The Motley Fool Discussion Boards
Financial Planning / Tax Strategies
|Subject: Re: Self employment tax||Date: 6/23/2006 10:16 AM|
|Author: pussinboots1||Number: 87532 of 119695|
No problem there either, but if he does, should my DW track all her expenses, so we can deduct all the mileage, fees, lunches, etc.? If not, we are really going negative on the deal, since the payment really only barely covers what we spend.
One thing you might consider is to simply have the brother pay his share of the activity expenses. I'm no where nearly as knowledgable as some of the other posters here, but this seems quite far removed from a typical "business income" or even "other income" situation. It sounds like what's really happening is that you're doing a favor for the brother. You're not making any money on this arrangement, and if it's treated as an income situation (e.g. brother paying DW $5/hour for daycare services), you'll be even more in the hole because you'll now have to pay taxes on that "income."
Here's what I'd do: (1) tell the brother that you won't accept compensation for your time & services, but (2) you expect him to pay his fair share of the direct costs of taking care of the kids (food, auto expenses, entry fees, etc.).

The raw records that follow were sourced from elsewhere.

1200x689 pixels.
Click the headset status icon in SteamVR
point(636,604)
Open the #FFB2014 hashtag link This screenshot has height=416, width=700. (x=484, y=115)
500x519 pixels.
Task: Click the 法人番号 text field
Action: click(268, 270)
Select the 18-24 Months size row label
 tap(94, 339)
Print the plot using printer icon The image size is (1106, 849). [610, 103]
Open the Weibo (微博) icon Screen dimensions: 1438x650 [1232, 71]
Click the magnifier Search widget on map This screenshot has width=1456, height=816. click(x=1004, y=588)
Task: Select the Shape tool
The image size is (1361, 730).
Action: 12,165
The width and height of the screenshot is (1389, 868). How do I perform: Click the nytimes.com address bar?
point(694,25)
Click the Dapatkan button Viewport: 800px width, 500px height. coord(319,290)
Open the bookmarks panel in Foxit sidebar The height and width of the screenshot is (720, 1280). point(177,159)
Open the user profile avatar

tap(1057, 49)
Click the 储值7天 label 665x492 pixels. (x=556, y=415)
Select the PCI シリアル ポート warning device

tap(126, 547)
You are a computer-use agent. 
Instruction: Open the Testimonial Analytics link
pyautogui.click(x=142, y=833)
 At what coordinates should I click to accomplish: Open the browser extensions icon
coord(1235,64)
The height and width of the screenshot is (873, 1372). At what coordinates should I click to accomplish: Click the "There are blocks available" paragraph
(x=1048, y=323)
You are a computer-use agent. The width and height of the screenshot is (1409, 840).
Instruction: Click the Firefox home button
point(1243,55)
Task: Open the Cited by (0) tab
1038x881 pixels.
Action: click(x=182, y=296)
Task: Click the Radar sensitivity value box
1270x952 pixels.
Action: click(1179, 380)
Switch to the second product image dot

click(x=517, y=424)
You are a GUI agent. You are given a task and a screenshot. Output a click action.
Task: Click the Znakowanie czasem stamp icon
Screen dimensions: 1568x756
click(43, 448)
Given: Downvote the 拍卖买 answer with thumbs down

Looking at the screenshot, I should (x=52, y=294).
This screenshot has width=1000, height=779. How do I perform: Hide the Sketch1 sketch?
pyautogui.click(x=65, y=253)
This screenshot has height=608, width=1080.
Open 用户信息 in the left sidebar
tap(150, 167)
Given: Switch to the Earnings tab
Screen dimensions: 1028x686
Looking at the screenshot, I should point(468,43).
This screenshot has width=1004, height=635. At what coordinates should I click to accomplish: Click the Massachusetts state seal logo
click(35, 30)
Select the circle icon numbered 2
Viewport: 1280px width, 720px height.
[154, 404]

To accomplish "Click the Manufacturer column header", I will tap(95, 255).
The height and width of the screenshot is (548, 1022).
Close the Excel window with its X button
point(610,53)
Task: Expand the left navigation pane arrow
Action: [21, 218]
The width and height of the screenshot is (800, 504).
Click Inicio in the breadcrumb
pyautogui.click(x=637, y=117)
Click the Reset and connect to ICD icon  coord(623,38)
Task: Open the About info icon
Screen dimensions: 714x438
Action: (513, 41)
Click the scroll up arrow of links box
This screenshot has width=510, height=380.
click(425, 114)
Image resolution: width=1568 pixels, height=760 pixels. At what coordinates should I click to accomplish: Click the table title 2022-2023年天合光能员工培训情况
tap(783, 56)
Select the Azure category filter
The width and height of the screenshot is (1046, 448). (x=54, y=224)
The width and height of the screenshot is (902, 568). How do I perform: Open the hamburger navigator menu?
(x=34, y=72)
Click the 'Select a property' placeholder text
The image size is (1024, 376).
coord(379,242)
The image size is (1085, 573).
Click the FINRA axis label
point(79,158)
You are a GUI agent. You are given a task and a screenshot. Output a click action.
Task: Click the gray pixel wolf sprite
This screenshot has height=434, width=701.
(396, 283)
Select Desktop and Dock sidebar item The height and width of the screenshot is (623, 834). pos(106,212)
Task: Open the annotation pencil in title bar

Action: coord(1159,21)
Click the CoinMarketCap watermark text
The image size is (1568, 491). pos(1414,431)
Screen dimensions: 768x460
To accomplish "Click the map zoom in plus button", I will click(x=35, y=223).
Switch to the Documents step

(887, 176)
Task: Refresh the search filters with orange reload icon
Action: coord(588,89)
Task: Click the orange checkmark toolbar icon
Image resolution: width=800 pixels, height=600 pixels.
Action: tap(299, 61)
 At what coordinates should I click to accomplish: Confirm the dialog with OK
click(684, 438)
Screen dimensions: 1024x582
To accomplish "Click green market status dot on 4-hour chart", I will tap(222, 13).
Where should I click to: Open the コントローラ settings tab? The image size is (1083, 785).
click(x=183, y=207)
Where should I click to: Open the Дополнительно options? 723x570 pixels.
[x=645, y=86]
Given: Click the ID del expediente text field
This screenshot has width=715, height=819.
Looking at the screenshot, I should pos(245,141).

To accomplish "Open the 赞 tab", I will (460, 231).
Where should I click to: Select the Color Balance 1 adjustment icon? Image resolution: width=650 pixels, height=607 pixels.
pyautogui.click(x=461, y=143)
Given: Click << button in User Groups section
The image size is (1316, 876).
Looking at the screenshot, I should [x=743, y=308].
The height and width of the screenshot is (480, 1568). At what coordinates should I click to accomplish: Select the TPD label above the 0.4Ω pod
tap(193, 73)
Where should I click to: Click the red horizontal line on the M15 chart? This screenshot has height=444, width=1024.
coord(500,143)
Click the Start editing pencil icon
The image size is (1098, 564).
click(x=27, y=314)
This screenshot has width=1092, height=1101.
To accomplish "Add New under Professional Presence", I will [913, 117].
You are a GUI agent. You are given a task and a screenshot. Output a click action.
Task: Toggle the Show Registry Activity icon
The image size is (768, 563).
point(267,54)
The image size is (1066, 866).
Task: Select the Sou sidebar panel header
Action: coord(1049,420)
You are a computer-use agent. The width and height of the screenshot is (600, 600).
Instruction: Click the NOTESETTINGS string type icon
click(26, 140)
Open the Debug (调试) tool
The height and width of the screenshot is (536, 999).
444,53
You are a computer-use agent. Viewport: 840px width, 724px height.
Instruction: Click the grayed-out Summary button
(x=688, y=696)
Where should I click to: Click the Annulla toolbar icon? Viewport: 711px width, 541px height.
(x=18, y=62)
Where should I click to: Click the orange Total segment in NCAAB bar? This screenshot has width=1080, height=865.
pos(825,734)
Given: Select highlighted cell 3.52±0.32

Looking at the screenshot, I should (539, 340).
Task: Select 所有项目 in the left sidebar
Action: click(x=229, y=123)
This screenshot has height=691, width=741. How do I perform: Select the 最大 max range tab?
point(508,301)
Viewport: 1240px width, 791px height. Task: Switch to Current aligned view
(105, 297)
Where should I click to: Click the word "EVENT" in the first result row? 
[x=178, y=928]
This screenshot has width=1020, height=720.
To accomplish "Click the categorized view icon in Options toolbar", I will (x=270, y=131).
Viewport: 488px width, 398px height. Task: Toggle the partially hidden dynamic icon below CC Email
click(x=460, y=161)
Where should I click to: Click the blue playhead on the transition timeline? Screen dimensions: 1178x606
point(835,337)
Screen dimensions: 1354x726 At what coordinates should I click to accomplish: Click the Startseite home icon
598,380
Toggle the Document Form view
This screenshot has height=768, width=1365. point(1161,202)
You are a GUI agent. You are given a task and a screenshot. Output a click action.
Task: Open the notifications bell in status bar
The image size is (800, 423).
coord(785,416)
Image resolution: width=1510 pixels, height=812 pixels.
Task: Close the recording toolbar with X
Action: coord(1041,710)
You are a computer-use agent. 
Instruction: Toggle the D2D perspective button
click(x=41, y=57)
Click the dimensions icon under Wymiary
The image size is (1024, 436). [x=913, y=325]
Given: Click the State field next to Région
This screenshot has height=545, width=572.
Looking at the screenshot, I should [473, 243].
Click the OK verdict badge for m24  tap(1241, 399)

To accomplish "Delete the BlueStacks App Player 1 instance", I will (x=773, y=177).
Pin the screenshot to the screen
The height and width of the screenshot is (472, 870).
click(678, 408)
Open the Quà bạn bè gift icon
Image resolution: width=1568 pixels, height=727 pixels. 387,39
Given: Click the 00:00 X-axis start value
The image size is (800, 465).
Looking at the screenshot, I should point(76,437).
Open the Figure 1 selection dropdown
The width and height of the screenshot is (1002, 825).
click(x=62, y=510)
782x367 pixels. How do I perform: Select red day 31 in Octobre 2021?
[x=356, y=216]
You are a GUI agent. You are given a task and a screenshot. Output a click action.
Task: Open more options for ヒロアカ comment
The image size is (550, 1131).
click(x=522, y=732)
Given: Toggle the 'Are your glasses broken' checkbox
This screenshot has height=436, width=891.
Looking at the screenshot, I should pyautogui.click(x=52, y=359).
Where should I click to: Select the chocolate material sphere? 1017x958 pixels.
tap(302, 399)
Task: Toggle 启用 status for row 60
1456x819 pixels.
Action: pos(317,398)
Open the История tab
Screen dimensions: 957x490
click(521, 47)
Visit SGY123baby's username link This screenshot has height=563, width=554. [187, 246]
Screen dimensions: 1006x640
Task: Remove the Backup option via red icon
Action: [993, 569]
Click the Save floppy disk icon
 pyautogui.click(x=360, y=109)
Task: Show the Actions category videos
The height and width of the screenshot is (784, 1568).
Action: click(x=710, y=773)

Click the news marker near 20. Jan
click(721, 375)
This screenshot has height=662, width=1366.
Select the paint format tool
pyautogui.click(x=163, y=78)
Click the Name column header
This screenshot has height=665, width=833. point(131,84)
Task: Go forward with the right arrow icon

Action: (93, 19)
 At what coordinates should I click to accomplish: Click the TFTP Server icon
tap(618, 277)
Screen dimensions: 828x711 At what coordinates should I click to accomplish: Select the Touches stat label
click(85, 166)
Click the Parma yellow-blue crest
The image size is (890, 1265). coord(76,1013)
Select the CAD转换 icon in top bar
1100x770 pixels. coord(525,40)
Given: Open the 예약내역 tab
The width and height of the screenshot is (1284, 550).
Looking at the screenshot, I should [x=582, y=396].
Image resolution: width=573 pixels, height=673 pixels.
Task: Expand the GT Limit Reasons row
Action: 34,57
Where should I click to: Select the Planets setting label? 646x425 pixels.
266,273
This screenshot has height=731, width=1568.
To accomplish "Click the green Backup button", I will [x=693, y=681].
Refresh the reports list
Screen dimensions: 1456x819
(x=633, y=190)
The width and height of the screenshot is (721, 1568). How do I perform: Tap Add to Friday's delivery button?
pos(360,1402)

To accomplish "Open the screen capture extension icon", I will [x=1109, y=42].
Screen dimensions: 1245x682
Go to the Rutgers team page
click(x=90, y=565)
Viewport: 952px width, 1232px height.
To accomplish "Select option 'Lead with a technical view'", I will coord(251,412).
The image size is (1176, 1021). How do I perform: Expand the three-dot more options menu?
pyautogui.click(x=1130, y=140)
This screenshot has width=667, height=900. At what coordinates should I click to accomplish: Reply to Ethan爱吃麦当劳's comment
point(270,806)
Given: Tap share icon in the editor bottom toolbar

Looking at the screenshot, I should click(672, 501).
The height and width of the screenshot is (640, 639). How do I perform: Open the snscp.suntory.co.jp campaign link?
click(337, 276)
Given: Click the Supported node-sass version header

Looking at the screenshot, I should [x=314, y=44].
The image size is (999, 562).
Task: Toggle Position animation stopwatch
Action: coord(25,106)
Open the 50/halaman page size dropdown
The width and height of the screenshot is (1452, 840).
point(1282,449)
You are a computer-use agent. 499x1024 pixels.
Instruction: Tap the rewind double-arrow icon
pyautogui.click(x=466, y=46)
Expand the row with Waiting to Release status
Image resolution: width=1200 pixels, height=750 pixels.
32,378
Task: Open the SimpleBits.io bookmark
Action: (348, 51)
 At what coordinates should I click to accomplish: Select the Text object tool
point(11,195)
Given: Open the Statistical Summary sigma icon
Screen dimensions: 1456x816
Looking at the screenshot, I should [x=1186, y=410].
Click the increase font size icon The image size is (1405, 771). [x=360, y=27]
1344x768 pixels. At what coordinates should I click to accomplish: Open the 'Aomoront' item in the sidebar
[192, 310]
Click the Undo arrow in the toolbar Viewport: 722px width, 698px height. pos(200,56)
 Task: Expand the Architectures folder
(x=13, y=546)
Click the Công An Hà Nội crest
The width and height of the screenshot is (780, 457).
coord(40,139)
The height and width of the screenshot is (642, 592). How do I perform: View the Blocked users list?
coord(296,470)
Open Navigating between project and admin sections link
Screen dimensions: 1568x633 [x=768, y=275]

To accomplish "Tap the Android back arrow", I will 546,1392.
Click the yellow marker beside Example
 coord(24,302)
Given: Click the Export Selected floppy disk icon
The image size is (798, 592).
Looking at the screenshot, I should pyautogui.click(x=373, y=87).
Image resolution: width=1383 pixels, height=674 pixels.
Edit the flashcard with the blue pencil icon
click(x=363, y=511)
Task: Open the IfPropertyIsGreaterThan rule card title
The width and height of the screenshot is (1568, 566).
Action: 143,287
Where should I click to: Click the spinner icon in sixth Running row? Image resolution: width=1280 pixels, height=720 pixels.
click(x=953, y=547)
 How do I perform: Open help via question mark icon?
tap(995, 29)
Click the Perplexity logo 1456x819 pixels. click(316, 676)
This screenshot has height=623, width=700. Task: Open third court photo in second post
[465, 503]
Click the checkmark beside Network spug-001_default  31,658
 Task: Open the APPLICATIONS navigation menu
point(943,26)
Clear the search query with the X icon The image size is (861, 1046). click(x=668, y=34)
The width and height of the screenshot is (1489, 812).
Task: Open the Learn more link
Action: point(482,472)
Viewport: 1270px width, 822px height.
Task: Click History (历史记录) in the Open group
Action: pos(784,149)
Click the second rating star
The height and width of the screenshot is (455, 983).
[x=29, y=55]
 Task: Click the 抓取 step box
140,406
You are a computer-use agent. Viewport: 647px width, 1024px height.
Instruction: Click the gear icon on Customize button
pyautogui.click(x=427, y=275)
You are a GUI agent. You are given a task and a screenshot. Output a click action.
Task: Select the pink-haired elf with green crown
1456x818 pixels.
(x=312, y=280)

I think this is a much better representation of what's really happening here. It also eliminates tax complications. I see this situation as being similar to when friends eat out together, one of them pays with a CC, and the rest of them each chip in their share of the bill. Or, when a few friends go on a road trip, and chip in for car expenses. Ultimately, what you'd like to happen in your situation to keep things simple is for the kids to pay for their own expenses. 'course, this is unrealistic, so their parents should pay for those expenses. Due to the fact that the parents aren't physically with the kids when the payment for expenses happen, DW pays. But, that doesn't mean that you need to get the IRS involved. Just have the brother give you a "slush fund" of monies that are to be used for the kids' expenses, or something like that.